In Memory of Professor Waines
Professor Emeritus Russell H. Waines died Tuesday, January 6, 2009 at his residence following a long illness. Dr. Waines is remembered as a lifelong devotee of geology, who liked to say he would "die with his boots on." He completed a B.A. in Geology at the University of Toronto in 1950, a M.A. in Geology at the University of Toronto in 1956, and a Ph.D. in Paleontology at the University of California at Berkley in 1965. Between 1949 and 1957 he worked in the mining and petroleum industries, where his numerous duties included helicopter and horse party field exploration work. He continued work on numerous projects throughout his career, mainly with students. Although many projects never saw the light of publication, he published 13 scientific papers, 24 abstracts, and edited 3 guidebooks, most with his students.
Russell came to work at New Paltz in 1963 and retired to Emeritus status in 2006. He taught numerous courses over those years, typically carrying a teaching overload.
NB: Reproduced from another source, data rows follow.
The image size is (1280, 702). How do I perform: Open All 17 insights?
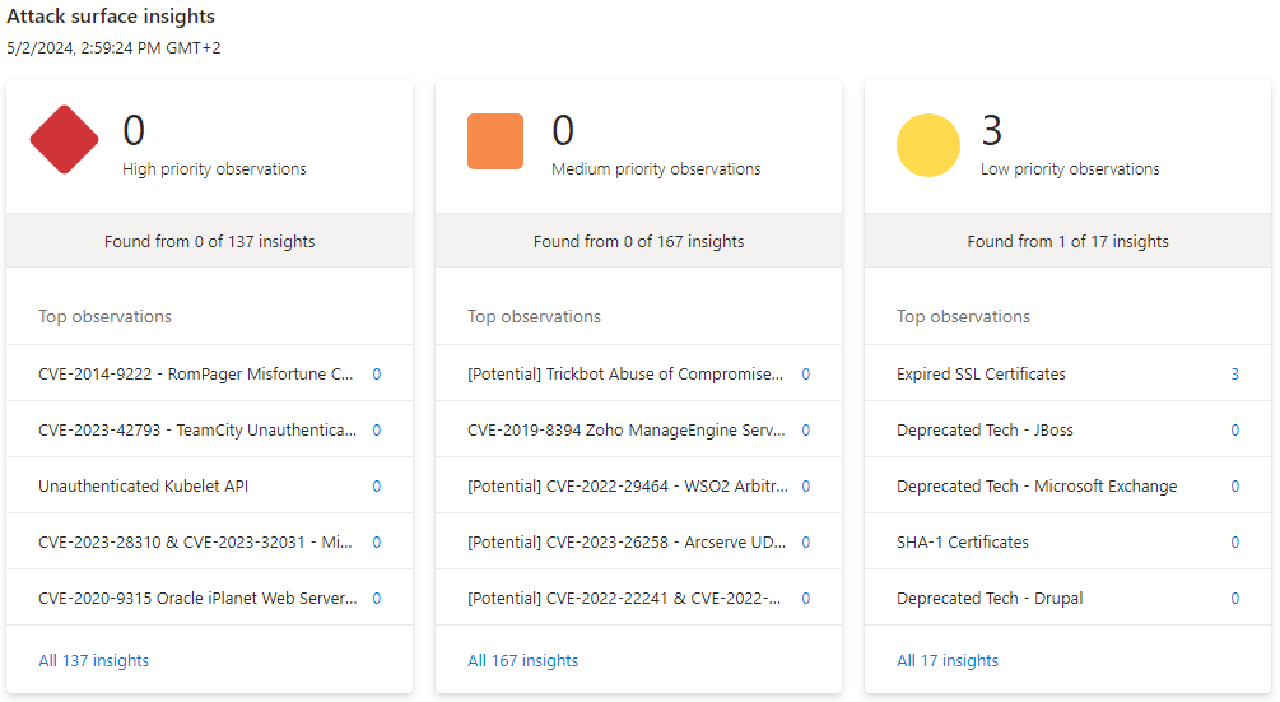tap(947, 660)
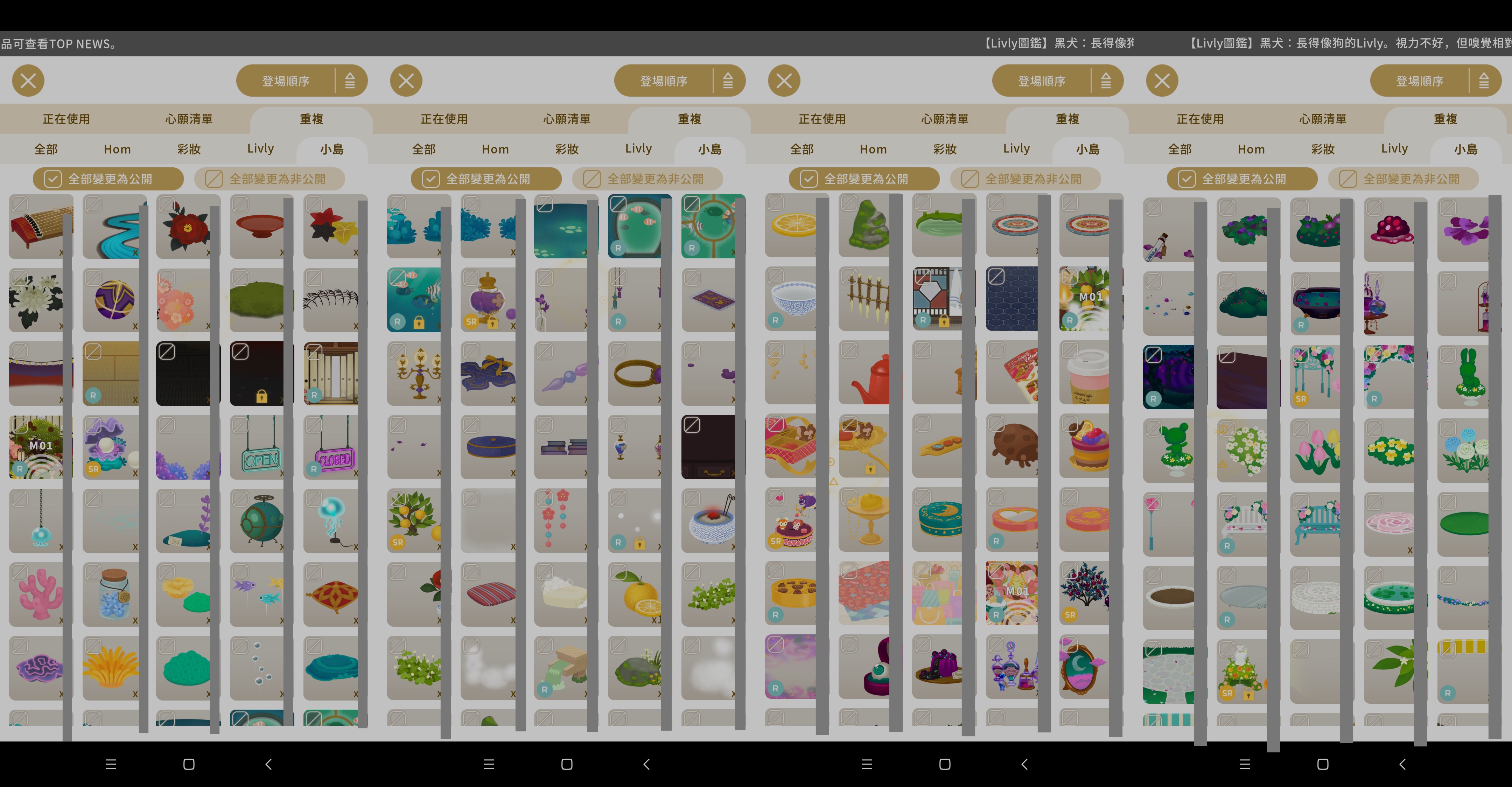Open 登場順序 sort dropdown in rightmost panel
The width and height of the screenshot is (1512, 787).
[x=1420, y=81]
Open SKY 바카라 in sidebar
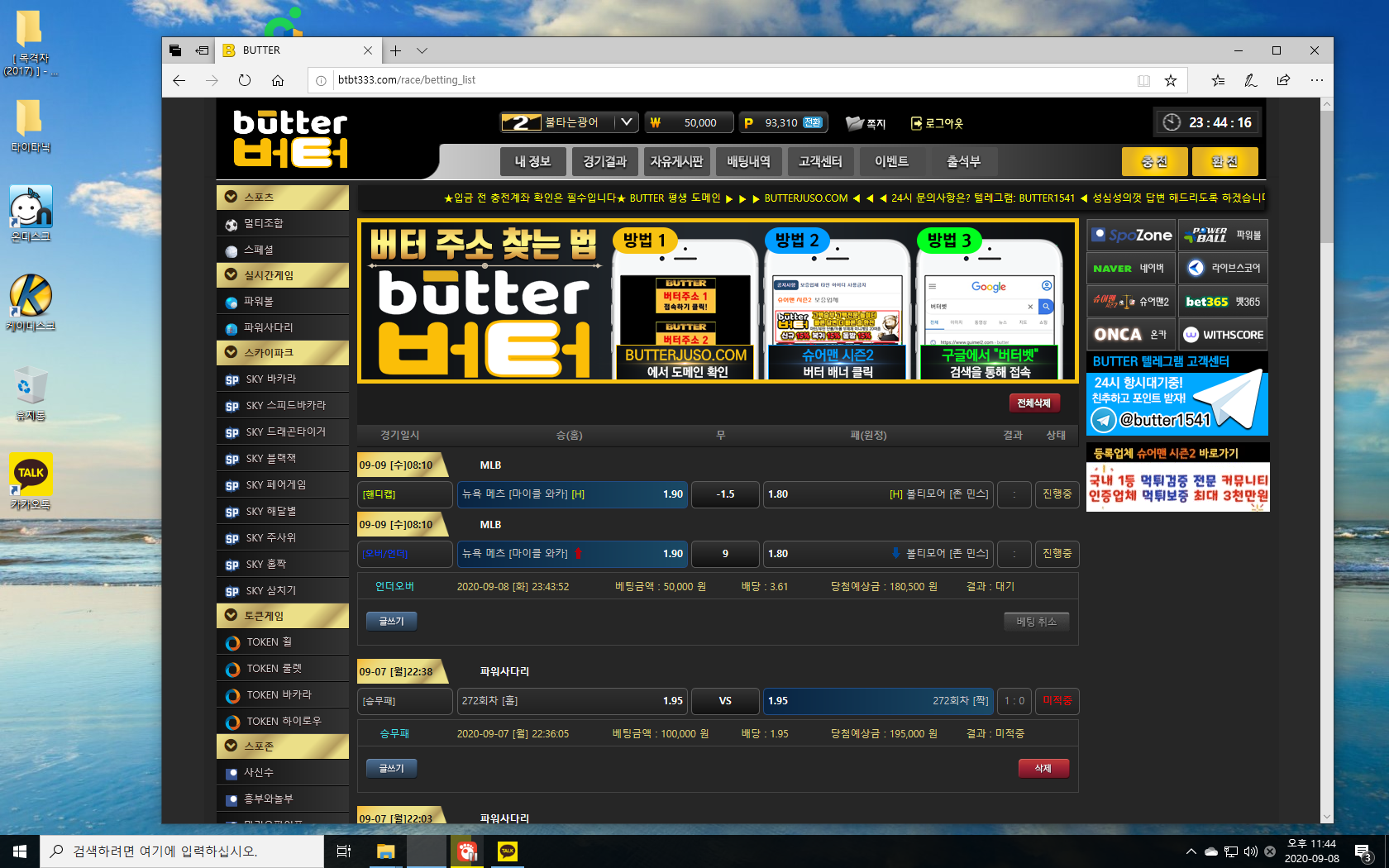This screenshot has width=1389, height=868. (270, 379)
Although his principal courses were Historical Geology, Paleontology, and Field Geology, he taught many others, including Geology of the Mid-Hudson Valley, Oceanography, Hydrology, Pleistocene Geology, Subsurface Geophysical Methods, and Environmental Surveying. He always enjoyed learning new ideas, and delighted in the overturning of scientific dogma. Former students will remember his explanations of excepted scientific truths that ended with his standard caveat, said with a mischievous twinkle in his eye, "except when it isn't."
He loved field work best, however, especially working on field research projects with undergraduate students, and supervised six master theses. He ran the "Annual New Paltz Students' Science Paper Presentations" for fifteen years up until 1986, as a venue for the presentation of student research in the sciences, and presented numerous papers with his students at regional meetings. Many alumni fondly remember doing their first research projects with Russell, and the amount of time outside of class that he devoted to working with them. Russell had a comprehensive knowledge of the local geology, both bedrock and surficial, which he gladly shared with new faculty members.
While not in the classroom or field Russell could be found in his lab working on one of his numerous unfinished projects, and was always ready for an extended conversation about geology, which could easily extend for several hours. He loved the unconventional, and to tweak authority with that mischievous twinkle in his eye. His presence will long be remembered in the halls of Wooster Science Building, and carried by his many former students and colleagues.